Oxidative stress and persistent DNA damage response can lead to cellular senescence and aging. The ATM kinase and p53 protein play critical roles in the DNA damage response to reactive oxygen species and other DNA-damaging agents. Although the majority of selenoproteins carry antioxidant activities, little is known about the nutritional role of selenium (Se) in aging. Previous studies indicated that selenoprotein H (SelH) is very sensitive to dietary Se deficiency. Moreover, SelH is a nuclear selenoprotein that is proposed to carry redox domains and to transactivate redox genes including one for glutathione biosynthesis. To determine the role of SelH in genome maintenance, SelH and scrambled shRNA knockdown were stably established in MRC-5 human diploid fibroblast or immortalized cancer cells. SelH shRNA MRC-5 cells showed more pronounced induction of β-galactosidase expression, autofluorescence, growth inhibition, and ATM pathway activation (γH2AX and phospho-ATM Ser-1981) as compared to scrambled shRNA cells. Interestingly, the slow proliferation in SelH shRNA MRC-5 cells was alleviated in the presence of ATM kinase inhibitors KU 55933 and KU 60019, by p53 shRNA knockdown, or by maintaining the cells in 3% O2 incubator (vs. ambient O2). Phospho-ATM Ser-1981 and γH2AX induction by H2O2 treatment (20 M) was temporally exacerbated in SelH shRNA but reversed in the scrambled shRNA MRC-5 cells 1-5 days after recovery. GFP-SelH did not relocalize to sites of oxidative DNA damage. Results from cologenic assays indicated that SelH shRNA HeLa cells were hypersensitive to paraquat and H2O2 but not to other clastogens including hydroxyurea, neocarzinostatin or camptothecin. The H2O2-induced cell death was attenuated in the presence of N-acetyl cysteine (NAC), a glutathione analogue, in SelH but not in scrambled shRNA HeLa cells. In conclusion, SelH protects against cellular senescence specifically to oxidative stress through a genome maintenance pathway involving ATM and p53.

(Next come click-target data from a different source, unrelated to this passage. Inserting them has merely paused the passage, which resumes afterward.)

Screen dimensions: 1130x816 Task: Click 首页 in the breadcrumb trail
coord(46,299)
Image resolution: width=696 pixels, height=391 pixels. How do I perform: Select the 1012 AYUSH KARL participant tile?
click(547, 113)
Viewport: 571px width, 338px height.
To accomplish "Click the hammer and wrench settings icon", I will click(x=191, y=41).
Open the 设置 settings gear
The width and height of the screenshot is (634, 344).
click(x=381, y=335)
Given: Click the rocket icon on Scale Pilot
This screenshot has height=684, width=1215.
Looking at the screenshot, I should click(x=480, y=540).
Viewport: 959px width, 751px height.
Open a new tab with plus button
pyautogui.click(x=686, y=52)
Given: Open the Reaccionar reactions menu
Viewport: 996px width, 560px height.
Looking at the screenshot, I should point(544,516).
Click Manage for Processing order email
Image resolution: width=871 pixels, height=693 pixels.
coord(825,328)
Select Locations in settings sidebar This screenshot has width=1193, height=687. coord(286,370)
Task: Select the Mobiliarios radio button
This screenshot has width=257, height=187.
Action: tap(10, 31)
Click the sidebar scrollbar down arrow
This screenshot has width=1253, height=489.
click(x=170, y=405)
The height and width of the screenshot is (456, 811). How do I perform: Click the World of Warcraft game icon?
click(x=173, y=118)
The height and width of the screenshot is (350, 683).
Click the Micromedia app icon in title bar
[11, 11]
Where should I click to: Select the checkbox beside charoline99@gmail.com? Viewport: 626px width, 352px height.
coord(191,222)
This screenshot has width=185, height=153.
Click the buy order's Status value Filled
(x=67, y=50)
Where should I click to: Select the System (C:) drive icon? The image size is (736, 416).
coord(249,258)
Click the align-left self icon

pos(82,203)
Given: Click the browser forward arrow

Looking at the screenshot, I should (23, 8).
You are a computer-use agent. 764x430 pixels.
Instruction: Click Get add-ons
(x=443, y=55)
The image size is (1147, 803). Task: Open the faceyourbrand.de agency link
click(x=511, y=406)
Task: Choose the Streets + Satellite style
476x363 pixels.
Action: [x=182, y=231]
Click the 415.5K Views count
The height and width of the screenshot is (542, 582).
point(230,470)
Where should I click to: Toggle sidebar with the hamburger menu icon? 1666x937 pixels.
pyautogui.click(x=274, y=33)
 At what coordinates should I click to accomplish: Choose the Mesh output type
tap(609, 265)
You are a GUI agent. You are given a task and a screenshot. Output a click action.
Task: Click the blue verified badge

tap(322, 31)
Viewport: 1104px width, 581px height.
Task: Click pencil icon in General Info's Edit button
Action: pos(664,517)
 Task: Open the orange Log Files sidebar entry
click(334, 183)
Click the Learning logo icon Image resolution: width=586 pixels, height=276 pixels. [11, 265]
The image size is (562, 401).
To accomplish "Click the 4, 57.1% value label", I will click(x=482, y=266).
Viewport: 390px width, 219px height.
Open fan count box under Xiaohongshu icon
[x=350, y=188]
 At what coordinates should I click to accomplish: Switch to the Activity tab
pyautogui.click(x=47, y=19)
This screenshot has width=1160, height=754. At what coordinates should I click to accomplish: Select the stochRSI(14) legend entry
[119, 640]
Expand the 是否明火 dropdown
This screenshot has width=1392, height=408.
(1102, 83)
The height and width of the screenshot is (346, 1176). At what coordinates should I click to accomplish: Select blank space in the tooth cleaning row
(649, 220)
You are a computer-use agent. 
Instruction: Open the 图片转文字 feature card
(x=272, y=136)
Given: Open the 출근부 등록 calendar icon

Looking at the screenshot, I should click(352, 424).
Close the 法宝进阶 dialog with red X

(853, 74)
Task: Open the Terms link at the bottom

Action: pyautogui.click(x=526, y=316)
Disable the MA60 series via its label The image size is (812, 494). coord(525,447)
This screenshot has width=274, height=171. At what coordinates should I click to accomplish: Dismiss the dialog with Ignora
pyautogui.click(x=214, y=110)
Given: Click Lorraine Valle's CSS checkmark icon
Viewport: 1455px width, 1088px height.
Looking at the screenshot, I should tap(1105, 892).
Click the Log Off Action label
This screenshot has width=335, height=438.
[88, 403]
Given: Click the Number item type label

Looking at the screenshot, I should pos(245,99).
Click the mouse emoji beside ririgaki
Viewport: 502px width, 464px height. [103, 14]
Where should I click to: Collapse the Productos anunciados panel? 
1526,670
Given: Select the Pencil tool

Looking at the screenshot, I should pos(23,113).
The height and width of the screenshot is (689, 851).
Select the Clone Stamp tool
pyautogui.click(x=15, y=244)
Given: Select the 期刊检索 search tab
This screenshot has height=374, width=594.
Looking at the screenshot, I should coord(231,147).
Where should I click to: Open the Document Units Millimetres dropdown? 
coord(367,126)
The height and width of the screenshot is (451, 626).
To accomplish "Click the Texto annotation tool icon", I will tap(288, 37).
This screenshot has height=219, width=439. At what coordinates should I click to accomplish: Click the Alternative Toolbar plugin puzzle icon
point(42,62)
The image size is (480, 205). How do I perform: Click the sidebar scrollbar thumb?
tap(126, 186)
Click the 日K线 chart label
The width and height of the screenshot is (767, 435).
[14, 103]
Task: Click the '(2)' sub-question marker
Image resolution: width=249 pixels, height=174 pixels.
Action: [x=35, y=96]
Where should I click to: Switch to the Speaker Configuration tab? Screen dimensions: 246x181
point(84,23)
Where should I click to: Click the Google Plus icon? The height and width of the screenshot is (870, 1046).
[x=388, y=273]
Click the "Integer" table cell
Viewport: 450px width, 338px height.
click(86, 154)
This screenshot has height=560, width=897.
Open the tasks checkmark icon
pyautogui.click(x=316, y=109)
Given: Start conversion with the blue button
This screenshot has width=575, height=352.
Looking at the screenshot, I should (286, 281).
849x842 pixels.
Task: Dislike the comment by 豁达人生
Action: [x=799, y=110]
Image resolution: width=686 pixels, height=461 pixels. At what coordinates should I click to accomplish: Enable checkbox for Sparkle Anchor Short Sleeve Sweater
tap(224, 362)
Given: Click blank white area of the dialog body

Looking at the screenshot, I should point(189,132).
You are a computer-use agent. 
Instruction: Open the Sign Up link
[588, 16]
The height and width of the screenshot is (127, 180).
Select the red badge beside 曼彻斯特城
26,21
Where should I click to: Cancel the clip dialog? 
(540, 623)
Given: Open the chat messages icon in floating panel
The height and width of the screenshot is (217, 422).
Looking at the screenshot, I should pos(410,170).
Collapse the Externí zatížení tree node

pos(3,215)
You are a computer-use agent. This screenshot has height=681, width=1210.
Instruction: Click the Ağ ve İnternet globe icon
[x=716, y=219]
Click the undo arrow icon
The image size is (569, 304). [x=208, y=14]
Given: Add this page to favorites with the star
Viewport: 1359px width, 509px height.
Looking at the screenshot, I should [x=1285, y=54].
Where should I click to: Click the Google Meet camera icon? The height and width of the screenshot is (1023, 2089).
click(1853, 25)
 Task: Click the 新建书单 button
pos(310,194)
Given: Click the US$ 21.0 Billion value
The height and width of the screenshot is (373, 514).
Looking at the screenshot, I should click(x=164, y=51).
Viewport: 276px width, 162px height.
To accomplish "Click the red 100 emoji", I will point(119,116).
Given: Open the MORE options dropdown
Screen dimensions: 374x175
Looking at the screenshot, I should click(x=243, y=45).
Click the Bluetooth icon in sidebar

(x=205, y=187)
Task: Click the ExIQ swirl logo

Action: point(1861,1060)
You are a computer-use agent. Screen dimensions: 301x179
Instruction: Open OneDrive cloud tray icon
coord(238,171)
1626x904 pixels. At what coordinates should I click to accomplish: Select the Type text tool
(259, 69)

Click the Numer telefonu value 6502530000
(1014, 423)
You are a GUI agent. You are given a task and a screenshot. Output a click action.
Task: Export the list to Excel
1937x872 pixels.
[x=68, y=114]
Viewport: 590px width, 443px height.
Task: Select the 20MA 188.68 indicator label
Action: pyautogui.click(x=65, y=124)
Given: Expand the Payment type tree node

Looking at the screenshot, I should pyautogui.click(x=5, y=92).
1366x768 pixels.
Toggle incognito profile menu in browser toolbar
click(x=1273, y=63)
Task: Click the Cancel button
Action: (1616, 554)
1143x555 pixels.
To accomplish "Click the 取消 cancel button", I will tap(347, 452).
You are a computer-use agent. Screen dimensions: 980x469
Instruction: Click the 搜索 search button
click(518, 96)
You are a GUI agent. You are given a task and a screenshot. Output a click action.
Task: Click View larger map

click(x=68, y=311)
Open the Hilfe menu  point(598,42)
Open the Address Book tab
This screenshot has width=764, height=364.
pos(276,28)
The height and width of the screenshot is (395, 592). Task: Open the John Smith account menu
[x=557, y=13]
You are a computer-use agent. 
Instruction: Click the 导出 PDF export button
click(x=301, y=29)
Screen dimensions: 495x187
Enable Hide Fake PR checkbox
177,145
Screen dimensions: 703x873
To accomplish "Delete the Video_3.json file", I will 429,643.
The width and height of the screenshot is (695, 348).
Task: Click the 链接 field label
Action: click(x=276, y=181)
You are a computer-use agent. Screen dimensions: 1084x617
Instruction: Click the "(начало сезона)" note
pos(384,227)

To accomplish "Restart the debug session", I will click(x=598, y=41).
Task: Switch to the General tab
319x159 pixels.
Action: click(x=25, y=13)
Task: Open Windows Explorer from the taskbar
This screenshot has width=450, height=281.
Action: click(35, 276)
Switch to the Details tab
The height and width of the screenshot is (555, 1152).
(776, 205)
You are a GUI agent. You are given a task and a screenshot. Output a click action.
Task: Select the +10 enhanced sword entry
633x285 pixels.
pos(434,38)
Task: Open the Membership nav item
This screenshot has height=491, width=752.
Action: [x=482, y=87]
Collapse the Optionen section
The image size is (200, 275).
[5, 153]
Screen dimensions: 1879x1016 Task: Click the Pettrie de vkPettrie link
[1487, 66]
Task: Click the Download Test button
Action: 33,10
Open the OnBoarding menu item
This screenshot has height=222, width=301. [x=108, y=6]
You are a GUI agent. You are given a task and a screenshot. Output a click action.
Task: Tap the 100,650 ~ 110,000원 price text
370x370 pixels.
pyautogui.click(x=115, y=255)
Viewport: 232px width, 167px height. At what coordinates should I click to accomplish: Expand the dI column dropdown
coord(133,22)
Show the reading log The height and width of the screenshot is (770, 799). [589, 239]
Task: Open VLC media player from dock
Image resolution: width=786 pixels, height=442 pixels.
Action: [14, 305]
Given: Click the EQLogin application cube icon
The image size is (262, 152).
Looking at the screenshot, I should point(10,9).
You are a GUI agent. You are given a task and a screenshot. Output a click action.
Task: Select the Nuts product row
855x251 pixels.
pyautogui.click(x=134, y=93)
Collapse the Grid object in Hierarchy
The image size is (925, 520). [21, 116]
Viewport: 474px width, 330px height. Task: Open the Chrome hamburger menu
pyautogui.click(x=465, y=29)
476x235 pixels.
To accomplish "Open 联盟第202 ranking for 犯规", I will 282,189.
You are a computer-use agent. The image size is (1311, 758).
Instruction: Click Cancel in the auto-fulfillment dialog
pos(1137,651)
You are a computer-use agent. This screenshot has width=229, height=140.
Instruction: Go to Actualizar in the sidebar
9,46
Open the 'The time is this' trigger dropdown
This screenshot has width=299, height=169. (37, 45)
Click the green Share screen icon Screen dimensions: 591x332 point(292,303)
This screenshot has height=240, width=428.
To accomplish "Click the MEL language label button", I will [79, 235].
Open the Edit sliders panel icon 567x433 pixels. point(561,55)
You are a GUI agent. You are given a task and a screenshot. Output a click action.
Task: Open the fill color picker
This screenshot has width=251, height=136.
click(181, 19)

While recent research has demonstrated that mice unable to express selenoproteins in epidermal cells or in osteo-chondroprogenitor cells showed an apparently aging phenotype characterized by alopecia or bone abnormality, respectively. Thus, a role of selenium, particularly at nutritional levels of intake, in aging is largely unknown. What is lacking is an appropriate aging model of dietary Se deprivation displaying many features of normal aging. Telomere attrition provokes DNA damage response and, subsequently, replicative senescence. Because the chromosomes of mice carry longer telomeres than those of humans, the proposed hypothesis is that lengthy telomeres preclude mice deprived of Se to display aging phenotypes and age-related disorders. To test this hypothesis, weanling late generation Terc-/- mice were fed a Se-deficient diet or the diet supplemented with selenate (0.15 ppm) throughout their life. The objectives are to elucidate the role of Se in reducing age-related loss of function and begin to identify the key molecular mediators and selenoproteins during the aging process. As evidenced by changes in metabolic markers (body weight, glucose intolerance, insulin resistance and bone structure) and aging phenotypes (gray hair, alopecia, wound healing and telomere attrition), these data strongly indicate health span deterioration by dietary Se deficiency in the short telomere mice. MicroRNAs (miRNAs) are regulators of messenger RNA stability and translation and have been proposed as biomarkers for a variety of diseases and physiological conditions, including aging. A high-throughput platform, TaqMan low density array, was used to profile more than 800 miRNAs in plasma whose expression were validated by using individual quantitative PCR. The expression of a couple of miRNAs were induced both by dietary Se deprivation and aging. Altogether, a very interesting model of aging is established in this project by deprivation of Se that displays many hallmarks of human aging and can reveal the roles of Se at nutritional levels, in contrast with previous approaches, in which these essential roles in delaying health span deterioration may have been masked by lengthy telomeres.